One Washington small business owner was shocked at the reaction of her laid off employees who were outraged at the news her spas were among the lucky few enterprises to capture a forgivable government loan under the Paycheck Protection Program (PPP).
“It was a firestorm of hatred about the situation,” Jamie Black-Lewis told CNBC. The loan secured would allow operations to stay afloat once allowed to reopen by the state governor, meaning her employees would still have jobs after the pandemic.
Their grievances? That they would no longer be able to collect benefits on unemployment. The provisions of the loan under the PPP require Black-Lewis to keep her employees on payroll. Her staff however, had calculated they would rake in more cash from government checks doing nothing than staying on staff doing nothing while the spas remain closed.

********************

- [YOUR TASKS]:
[1] Translate this sentence from the account of the spa owner's PPP loan into Spanish: "The provisions of the loan under the PPP require Black-Lewis to keep her employees on payroll."
[2] Carry on the piece about the spa owner's PPP loan and her laid-off staff, picking up right after its final sentence.
The material that comes next plays no part in this.

- [SUPPLIED MATERIAL]:
********************

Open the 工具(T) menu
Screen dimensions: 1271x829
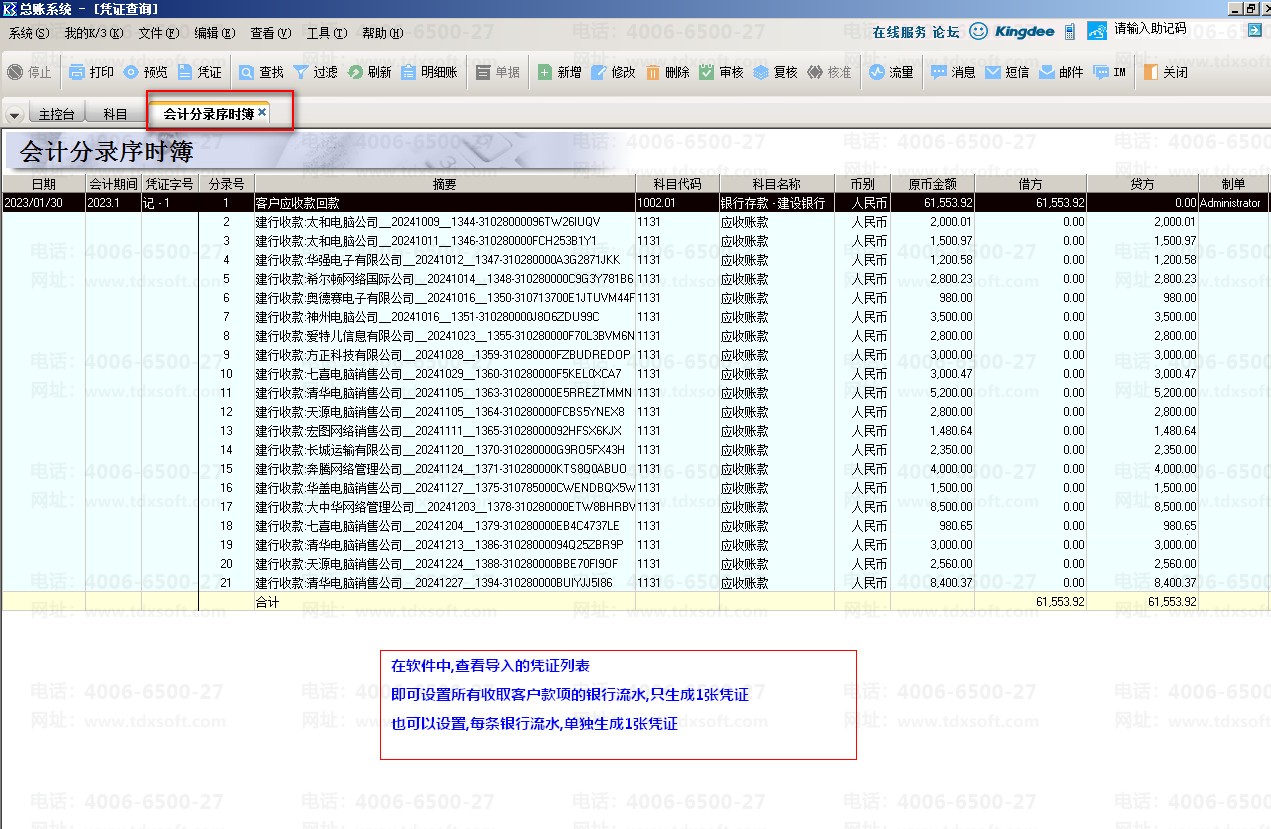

********************

- [ANSWERS FOR EACH ITEM]:
[1] Las disposiciones del préstamo del PPP exigen que Black-Lewis mantenga a sus empleados en la nómina.

[2]
“I couldn’t believe it. On what planet am I competing with unemployment?” Black-Lewis said.
This story unfortunately, was of Congress’ doing.
With soaring unemployment numbers, Congress passed the Coronavirus Aid Relief, and Economic Security (CARES) Act beefing up unemployment benefits by $600 a week on top of whatever was already provided by the state.
A new report from the conservative Heritage Foundation published Wednesday however, shows Congress did more harm than good in ramping up unemployment benefits by providing greater incentives for citizens to collect government handouts than earning a paycheck.